Biogeochemical cycling of AMGs associated with phosphorus metabolism in Napahai plateau wetland
Viruses are the gene carriers in susceptible hosts, and AMGs introduced by viruses into new hosts can enhance viral replication and/or influence key microbial metabolic pathways of the biogeochemical cycles24. It is well known that phosphorus is an essential nutrient and plays essential roles in cells25. Phosphorus deficiency leads to restricted cell division, down-regulation of photosynthesis, reduced protein and nitrogen content and chlorophyll synthesis26. To study the effect of AMGs associated with phosphorus metabolism, a phosphorus metabolic pathway containing phoH, phoU and pstS genes was constructed based on metagenomic data (Fig. 6). When phosphorus deficiency occurs in the host, it leads to the expression of phoH, phoU and pstS genes. phoH is a phosphate starvation inducible gene, while pstS acts as a phosphate transport gene and phoU belongs to a phosphate regulatory gene that produces dissolved inorganic phosphorus (DIPs), which then undergoes a series of reactions to produce ATP. The generated ATP becomes PolyP under the action of ppK which encoding polyphosphate kinase, or is used in Calvin cycle to provide energy for Ru5P to produce RuBP, or is used for DNA biosynthesis to provide energy. PolyP is regenerate into DIP with ppX which encoding exopolyphosphatase, and also involves in the biosynthesis process of DNA as Pi to provide phosphate for the nucleic acids synthesis. Thus, phosphorus metabolism of AMGs invoved plays a significant role in the life process of the virus and host. In addition, phoE and ugpQ genes also are identified in Napahai plateau wetland, but their roles in the phosphorus cycling are currently unknown and need further study.
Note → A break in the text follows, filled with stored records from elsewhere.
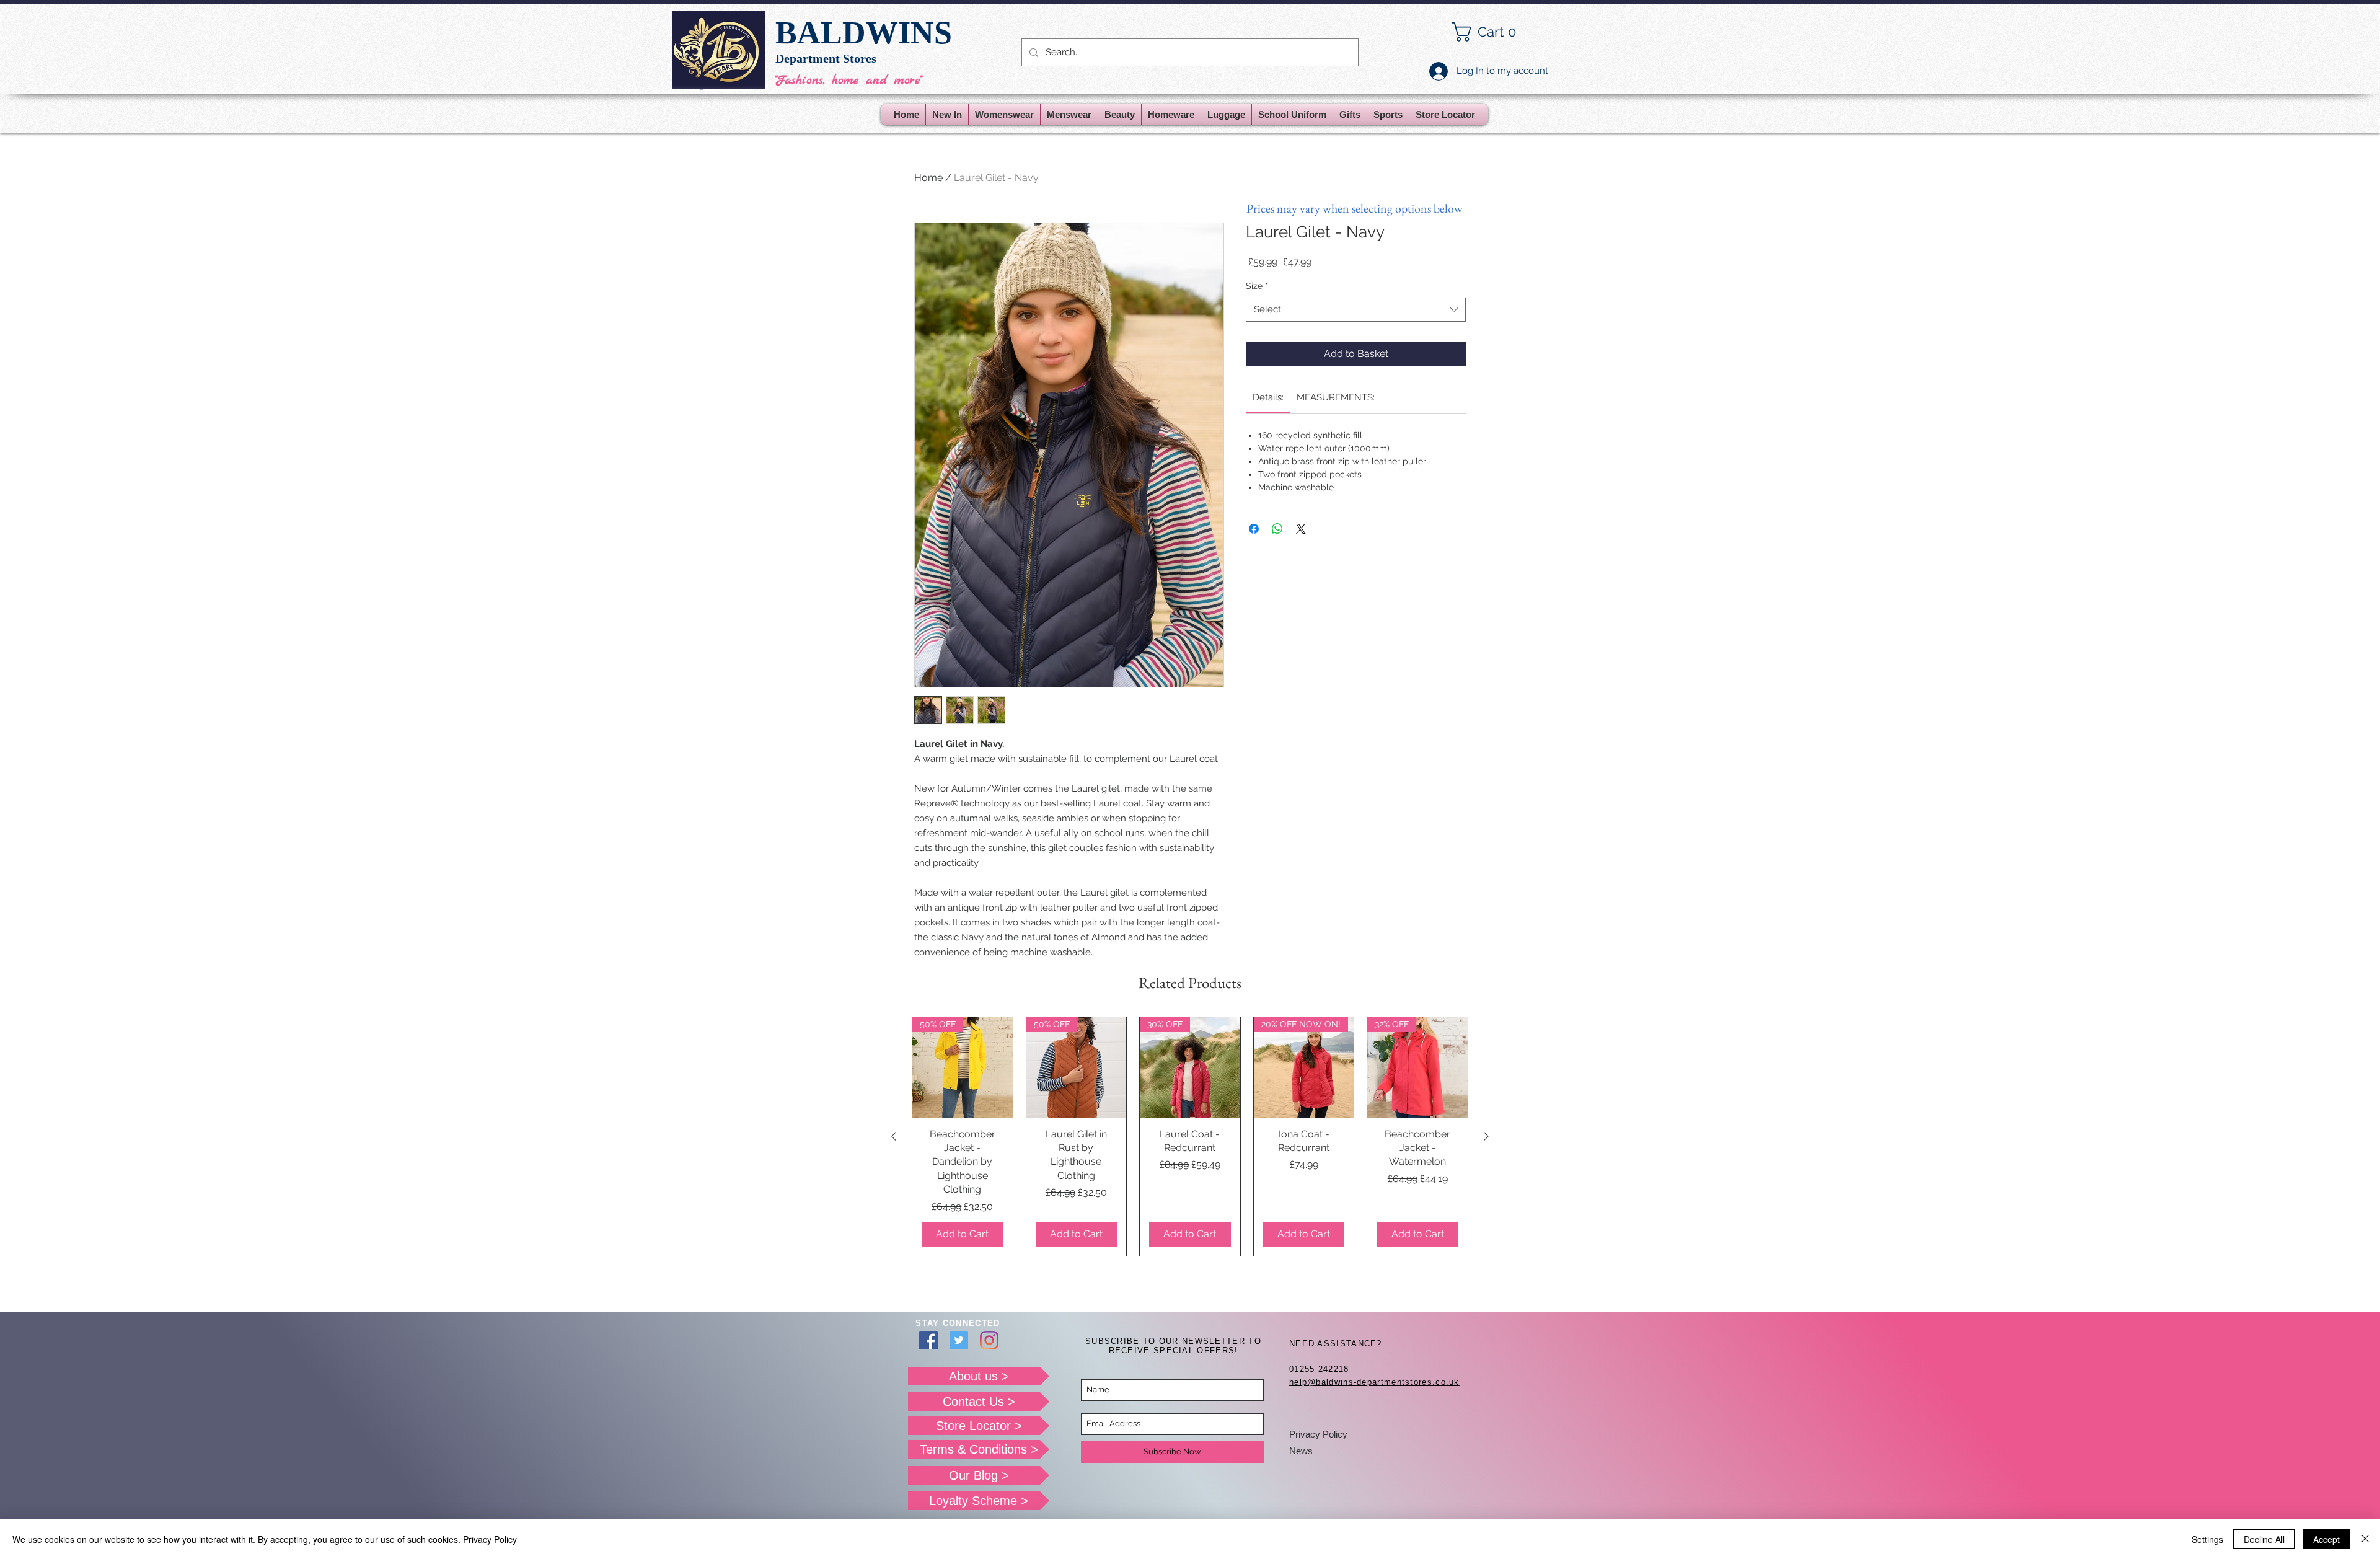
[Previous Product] (893, 1136)
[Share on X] (1301, 528)
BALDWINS (863, 32)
Based on the phylogenetic and PCoA analyses, we found that the phoH, phoU, and pstS genes all showed unique sequences, which might be drive the microorganisms to produce the phosphorus metabolic pathway in Napahai plateau wetland. Of course, in order to prove this pathway, further validation might be done by metabolomics or metabolic flow method. Furthermore, the phosphorus metabolic pathway was poorly reported, so we could not compare with the phosphorus pathway from other environment to find commonalities and differences.